The lawsuit alleges that Navy Federal approved White mortgage applicants at a disproportionately higher rate than Black and Hispanic applicants in 2022.


Navy Federal said the disparity in approval rates doesn’t take into account all factors, that it’s a national leader in lending to the Black community and points to what it describes as robust and fair lending programs committed to serving each and every member fairly.

Crump was flanked by other attorneys and several of the named plaintiffs at a Thursday news conference.

Plaintiff Bob Otondi was an executive with his company in Texas. Navy Federal initially approved his application, but then reversed the decision and rejected him two weeks before closing.

“I know that the reason that Navy Federal denied my mortgage application was because of my race,” Otondi said. “That is very wrong. That flies in the face of everything that makes this country great.”

Navy Federal first came under fire about its lending practices in a CNN investigation in December.

Crump said while Navy Federal rejected just 23% of White applicants in 2022, the rejection rate rose to 44% for Hispanics, and jumped to 52% for Black mortgage applicants. He said this has forced people of color to go to other lenders at higher interest rates.

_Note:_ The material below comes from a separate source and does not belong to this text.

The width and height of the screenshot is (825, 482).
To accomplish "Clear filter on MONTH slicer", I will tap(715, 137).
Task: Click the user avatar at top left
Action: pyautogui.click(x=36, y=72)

“As a result of race-based factors, Black and Hispanic borrowers have paid $765 million more in interest rates per year than White borrowers,” Crump said.

That’s exactly what happened to Marie Pereda. She and her Marine Corps husband had high income and no debt, but got rejected and had to keep searching for a lender.

“The delay caused the interest rates to go up and the house that we purchased was more expensive,” Pereda said, “so we are paying more than we would have if Navy Federal had approved us.”

In a statement sent to WAVY Thursday afternoon, Navy Federal said it is committed to serving all of its members fairly. The statement reads:

“As a not-for-profit credit union, Navy Federal is committed to serving each and every one of our members fairly, and we work daily to help expand economic opportunity and access to credit for our diverse community of members. Black borrowers make up one in four of our members, and we are proud of the fact Navy Federal ranks first among large lenders in the percentage of mortgage loans made to Black borrowers.

“We have robust fair lending programs that perform testing and review policies, procedures, and lending data, which help expand economic opportunity and access to homeownership. While it is Navy Federal’s policy not to comment on pending litigation, we look forward to responding to these claims in our forthcoming filings with the court.”

Former NFCU member Carl Carr said he was approved, at first, to purchase a home in North Carolina.

“Just two days before closing, we got denied and we had to go back to the drawing board,” he said.

Christina Hill is a former Navy E-4 and disabled veteran. She had been a a Navy Federal member for decades, and said her mortgage denial shattered her pride.

“If my bank for over 30 years would not give me a loan, I could not believe that another bank would.”

An estimated 9,300 people of color applied for Navy Federal mortgages in 2022 in Virginia alone. That represents about one in 10 of all such applicants nationwide. Navy Federal is headquartered in Vienna, Va.